Et si on jouait sur les mots…
Ce qui est intéressant dans cet acte, c’est que nous ne parlons plus de “spéculations”, de “prévisions”, ou encore de simples “prédictions” de ces gens qui passent limite pour des cartomanciens. Tout ce vocabulaire péjoratif dont les climato-sceptiques se gargarisent dans leurs diatribes. C’est ici un acte de reconnaissance par la communauté scientifique de cette discipline qu’est la climatologie. Un espoir qu’enfin la question du changement climatique soit prise au sérieux, sans concession, sans contrepied économique, sans condescendance.
Le Groupe d’Experts Intergouvernemental sur l’Evolution du Climat (GIEC) a d’ailleurs salué cette récompense qu’il a qualifiée “d’encourageant” pour le climat. Le terme est faible… mais en même temps, il reflète bien la prudence et la lucidité des acteurs du secteur qui œuvrent chaque jour pour une prise de conscience collective. Ils savent pertinemment que, pour convaincre les dirigeants du monde, il faudra plus qu’un prix, une cérémonie ou un énième rapport du GIEC.
Un message au monde ?
Enfin, Thors Hans Hansson, un des membres du comité Nobel, a d’ailleurs déploré que beaucoup de ces dirigeants “n’ont toujours pas compris le message”, tout en rappelant que le but ici est d’affirmer haut et fort que “la modélisation du climat est solidement basée en physique”. Ainsi, quel est donc ce “message” si important qui a du mal à passer, telle une mauvaise pilule ? Que la planète est en danger ? Que l’homme est responsable de la dégradation du climat ? Qu’il faut agir et vite ? Pas du tout. Ce message-là, tout le monde l’a très bien entendu et très bien compris.
Le message qui a du mal à passer c’est qu’il va falloir changer radicalement de mode de vie. Qu’il faut prendre des décisions fortes et contraignantes, qui plus est à l’échelle planétaire ! Cela veut dire concrètement : repenser l’intégralité des modèles économiques sur la planète et faire table rase de ce que l’on a construit pendant près de deux siècles… Or on a bien vu que personne n’est prêt à faire le deuil du “monde d’avant”. Quand l’épée de Damoclès flotte au-dessus de nos têtes, personne n’a envie qu’elle tombe mais on ne peut pas s’empêcher de penser qu’elle pourrait bien tenir encore un peu…
Les océans, parents pauvres des réflexions sur le climat ?
Dans toutes les interventions que nous avons entendues dans le cadre de cette cérémonie des Nobel, il n’a pas été vraiment question de l’impact de ces recherches sur les océans. Les milieux marins n’étant pas un habitat favorable à l’homme, on peut comprendre que le sujet ait moins d’impact sur les esprits. Mais en réalité, et les chercheurs l’ont bien compris, la réflexion sur le climat est à mener dans son ensemble, sur terre, dans les airs et dans les mers et océans du globe.
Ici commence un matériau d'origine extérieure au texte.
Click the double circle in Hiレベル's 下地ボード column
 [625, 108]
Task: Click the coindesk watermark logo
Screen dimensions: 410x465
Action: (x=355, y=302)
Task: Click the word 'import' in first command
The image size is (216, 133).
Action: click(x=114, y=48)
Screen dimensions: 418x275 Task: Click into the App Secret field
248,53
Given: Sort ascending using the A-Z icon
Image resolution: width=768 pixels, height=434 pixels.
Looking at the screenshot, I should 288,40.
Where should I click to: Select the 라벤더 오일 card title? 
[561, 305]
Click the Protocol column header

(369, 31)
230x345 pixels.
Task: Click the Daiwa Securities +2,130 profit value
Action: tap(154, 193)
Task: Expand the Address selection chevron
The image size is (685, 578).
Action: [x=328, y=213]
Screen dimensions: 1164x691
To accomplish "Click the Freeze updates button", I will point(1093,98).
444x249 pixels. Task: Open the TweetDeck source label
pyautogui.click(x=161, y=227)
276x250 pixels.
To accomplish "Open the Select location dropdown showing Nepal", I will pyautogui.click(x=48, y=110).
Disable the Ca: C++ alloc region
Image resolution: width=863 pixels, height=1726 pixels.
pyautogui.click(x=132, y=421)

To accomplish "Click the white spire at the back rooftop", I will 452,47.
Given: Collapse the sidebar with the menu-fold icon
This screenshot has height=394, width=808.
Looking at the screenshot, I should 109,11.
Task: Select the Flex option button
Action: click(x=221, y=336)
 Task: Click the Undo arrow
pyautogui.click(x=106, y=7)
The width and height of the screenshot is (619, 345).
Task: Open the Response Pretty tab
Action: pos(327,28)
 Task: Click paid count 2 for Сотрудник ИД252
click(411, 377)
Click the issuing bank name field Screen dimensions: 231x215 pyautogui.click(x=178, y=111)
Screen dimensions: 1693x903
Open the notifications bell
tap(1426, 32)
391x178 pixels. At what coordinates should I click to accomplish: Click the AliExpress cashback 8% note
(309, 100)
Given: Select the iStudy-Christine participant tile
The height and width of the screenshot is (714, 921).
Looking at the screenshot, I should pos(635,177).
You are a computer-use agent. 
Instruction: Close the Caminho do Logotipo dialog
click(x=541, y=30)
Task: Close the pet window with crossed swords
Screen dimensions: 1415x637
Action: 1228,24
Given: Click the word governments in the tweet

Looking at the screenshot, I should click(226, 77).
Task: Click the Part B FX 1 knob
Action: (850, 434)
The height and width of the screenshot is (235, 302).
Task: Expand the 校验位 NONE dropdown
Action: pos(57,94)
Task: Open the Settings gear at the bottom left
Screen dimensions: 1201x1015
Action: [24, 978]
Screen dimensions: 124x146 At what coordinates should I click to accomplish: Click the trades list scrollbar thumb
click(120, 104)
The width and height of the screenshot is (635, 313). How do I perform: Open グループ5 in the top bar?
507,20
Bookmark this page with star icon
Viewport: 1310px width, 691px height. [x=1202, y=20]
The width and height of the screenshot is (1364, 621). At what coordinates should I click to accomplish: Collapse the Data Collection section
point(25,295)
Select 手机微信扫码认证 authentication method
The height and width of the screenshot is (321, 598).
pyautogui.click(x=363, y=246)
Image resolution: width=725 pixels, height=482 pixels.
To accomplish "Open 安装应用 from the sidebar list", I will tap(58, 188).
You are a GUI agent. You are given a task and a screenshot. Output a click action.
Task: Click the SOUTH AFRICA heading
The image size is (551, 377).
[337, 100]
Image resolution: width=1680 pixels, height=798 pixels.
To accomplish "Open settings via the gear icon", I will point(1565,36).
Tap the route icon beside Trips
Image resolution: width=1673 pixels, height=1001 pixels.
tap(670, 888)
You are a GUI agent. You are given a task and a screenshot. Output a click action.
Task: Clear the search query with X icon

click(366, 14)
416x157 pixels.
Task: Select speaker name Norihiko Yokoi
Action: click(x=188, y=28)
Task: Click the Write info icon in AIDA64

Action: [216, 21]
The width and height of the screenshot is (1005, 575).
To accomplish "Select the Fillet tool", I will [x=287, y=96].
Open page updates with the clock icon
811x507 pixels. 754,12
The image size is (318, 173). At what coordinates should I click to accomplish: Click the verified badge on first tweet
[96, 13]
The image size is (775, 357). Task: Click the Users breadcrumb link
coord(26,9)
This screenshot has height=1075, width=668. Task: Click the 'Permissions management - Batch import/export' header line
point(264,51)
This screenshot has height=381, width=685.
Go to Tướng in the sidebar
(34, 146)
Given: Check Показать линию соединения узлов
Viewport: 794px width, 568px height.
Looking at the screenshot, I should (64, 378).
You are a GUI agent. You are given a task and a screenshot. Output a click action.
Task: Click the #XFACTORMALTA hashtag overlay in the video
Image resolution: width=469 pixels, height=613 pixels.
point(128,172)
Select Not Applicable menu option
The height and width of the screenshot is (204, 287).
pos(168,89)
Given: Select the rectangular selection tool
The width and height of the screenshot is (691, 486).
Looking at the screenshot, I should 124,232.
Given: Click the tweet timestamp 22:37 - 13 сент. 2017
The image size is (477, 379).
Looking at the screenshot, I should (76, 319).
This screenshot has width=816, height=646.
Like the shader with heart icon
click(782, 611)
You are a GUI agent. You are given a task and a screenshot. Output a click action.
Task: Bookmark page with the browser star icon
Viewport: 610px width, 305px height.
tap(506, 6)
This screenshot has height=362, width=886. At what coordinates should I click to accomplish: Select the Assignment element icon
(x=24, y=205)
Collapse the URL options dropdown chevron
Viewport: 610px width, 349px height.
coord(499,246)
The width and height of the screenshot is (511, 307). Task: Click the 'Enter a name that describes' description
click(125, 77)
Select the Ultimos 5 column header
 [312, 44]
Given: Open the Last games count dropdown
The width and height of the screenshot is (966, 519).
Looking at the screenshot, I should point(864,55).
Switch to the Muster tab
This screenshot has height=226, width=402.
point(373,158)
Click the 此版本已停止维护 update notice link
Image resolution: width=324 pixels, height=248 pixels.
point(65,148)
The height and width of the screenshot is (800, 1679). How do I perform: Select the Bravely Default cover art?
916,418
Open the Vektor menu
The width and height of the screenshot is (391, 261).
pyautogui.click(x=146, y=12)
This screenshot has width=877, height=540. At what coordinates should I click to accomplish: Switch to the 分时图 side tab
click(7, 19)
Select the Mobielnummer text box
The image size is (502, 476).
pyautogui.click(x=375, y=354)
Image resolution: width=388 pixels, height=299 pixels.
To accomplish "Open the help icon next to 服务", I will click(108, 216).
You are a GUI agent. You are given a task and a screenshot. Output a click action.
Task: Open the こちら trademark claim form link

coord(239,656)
On pourrait imaginer qu’un “Groupe d’Experts International” se penche chaque année sur la question et délivre des recommandations concrètes visant à orienter les politiques gouvernementales (voir notre article). Imaginer que les Etats du globe suivent ces recommandations et en fassent le point d’orgue de leur politique. Et enfin qu’il y ait une prise de conscience collective et massive de l’importance de la préservation des océans et du rôle que ces derniers jouent pour le reste de la planète…
Mais si ce monde-là n’existe pas encore tout à fait, gageons qu’on en prend le chemin. Espérons que la prochaine COP26 mettra un coup d’accélérateur aux initiatives visant à préserver les océans et le reste de la planète. Ou alors il ne nous reste plus qu’à choisir de croire que la climatologie n’est finalement pas un fait scientifique…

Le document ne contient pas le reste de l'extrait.